I ran this command: sudo -E certbot certonly --non-interactive --agree-tos --manual-public-ip-logging-ok --manual-auth-hook ${script_location}’/auth_hook.sh’ --manual-cleanup-hook ${script_location}’/cleanup_hook.sh’ --server https://acme-v02.api.letsencrypt.org/directory --preferred-challenges dns-01 --manual -d ${domain} -d ‘*.’${domain} --cert-name ${cert_directory_name}

Note that this error also occurs when I run certbot certonly --force-renewal …

It produced this output:
It doesn’t produce much of an output, problem is that it keeps hanging on this:
Waiting for verification…
Cleaning up challenges
I am (not kidding) already waiting for 1.5 hours now, and it still keeps hanging.

The operating system my web server runs on is (include version):
Ubuntu 16.04 LTS,

I can login to a root shell on my machine (yes or no, or I don’t know):

Content of my auth_hook:

declare -A dns_zones
dns_zones=( ["flexployment.co"]="<ID>" )
echo ${TF_VAR_ACME_TXT_RECORD} >> ${txt_records_file}

if [ $(wc -l < ${txt_records_file}) -gt "1" ] ; then #LE validates the domain with two TXT records. 
        for record in $(cat ${txt_records_file}) ; do
                txt_records+=(${record}) #Create an array that contains all the records.
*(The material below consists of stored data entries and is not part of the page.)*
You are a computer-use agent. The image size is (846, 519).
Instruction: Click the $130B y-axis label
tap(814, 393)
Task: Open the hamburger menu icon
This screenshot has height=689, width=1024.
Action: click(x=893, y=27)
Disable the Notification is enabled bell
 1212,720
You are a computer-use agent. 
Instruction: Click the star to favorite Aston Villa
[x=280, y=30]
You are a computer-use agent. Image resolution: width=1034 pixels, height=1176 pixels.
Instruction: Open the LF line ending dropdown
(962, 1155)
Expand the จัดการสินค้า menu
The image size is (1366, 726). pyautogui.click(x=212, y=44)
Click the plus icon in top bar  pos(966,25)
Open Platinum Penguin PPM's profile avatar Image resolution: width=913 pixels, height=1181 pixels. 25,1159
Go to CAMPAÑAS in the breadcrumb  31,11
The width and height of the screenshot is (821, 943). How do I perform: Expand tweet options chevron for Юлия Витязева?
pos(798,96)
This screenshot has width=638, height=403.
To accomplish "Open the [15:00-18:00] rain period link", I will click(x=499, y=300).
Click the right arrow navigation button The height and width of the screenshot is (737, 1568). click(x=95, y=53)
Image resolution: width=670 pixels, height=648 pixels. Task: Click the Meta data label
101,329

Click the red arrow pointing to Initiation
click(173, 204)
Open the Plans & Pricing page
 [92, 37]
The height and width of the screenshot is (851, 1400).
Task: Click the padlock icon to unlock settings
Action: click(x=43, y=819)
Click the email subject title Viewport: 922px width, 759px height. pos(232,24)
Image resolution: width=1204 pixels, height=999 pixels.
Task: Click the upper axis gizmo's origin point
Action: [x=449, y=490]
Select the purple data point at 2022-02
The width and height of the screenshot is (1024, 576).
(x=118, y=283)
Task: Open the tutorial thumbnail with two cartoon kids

This array is passed to TF
        export TF_VAR_TXT_RECORD_1=${txt_records[0]} # Only way to get the data into TF
        export TF_VAR_TXT_RECORD_2=${txt_records[1]}

        terraform apply --auto-approve
        sleep 70 # TTL is 60

        rm -r ${txt_records_file}


Content of my cleanup.sh:
sudo -E terraform destroy -auto-approve # The one dash (-) is the right syntax for destroy.

Do you guys have any idea why Certbot keeps hanging?

Hi @erikkn

You have created two certificates yesterday.


Certbot or your cleanup-script may wait for a user-input. Perhaps one of your variables may not been set.

To test: Remove the cleanup-part (you can do this later manual), replace all variables with hard-coded entries.

PS: You can use the Letsencrypt-testsystem.

Hi @JuergenAuer

Thanks for your fast reply, awesome :). You are right, I just created a separate function that I call after the ‘certbot certonly…’ command. My cleanup script expects some inputs. I just fixed it and will mark this post as solved :).


This topic was automatically closed 30 days after the last reply. New replies are no longer allowed.